Landscape of Ronda with Bandits1856
Oil on canvas
73 x 113 cm
© Colección Carmen Thyssen-Bornemisza
Although urban views and rural surroundings of towns accounted for most of Manuel Barrón’s output, another important part of his production consisted of mountainous landscapes of Andalusia with spectacular peaks and, between them, winding paths inhabited by bandits, smugglers and figures dressed in folk costume that imbue his paintings with a picturesque quality characteristic of the ideology of Romanticism. One of these prototypical landscapes is Landscape of Ronda with Bandits, which features the characteristic elements used by Barrón in these works.

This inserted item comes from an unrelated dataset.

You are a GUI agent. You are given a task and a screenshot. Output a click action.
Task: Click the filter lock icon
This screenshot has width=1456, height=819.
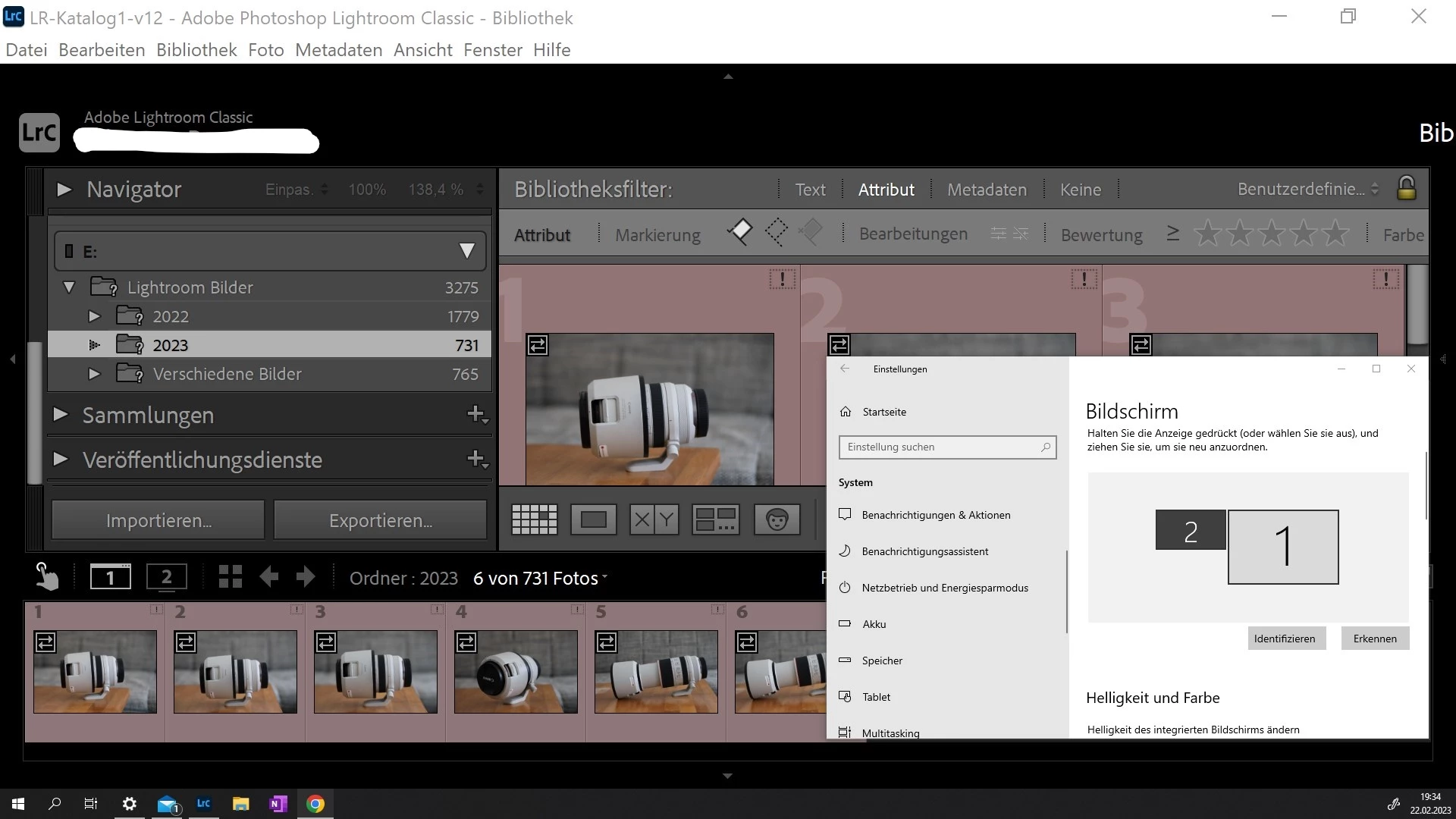[1406, 188]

In the foreground of the composition a pair of travellers on horseback engage in friendly conversation as they continue on their way. Following behind them on foot, a few metres away, is another figure wrapped in a thick blanket who must be their escort, as he holds a blunderbuss to ward off possible attacks by bandits, which were very common during travel in that period.
The atmosphere of serenity and calm extends to the rest of the composition. A pinkish, crepuscular light inundates the landscape, tinging it with a slight melancholy that reflects the influence of Richard Ford’s oeuvre on Manuel Barrón. The lack of drama can be seen in the sweeping horizon of plains dotted with small patches of forest and hills and in the calm, meandering river on the right side of the painting. In the centre of the composition is a large rocky mass of rounded forms, and the outline of the mountain range can be glimpsed in the distance.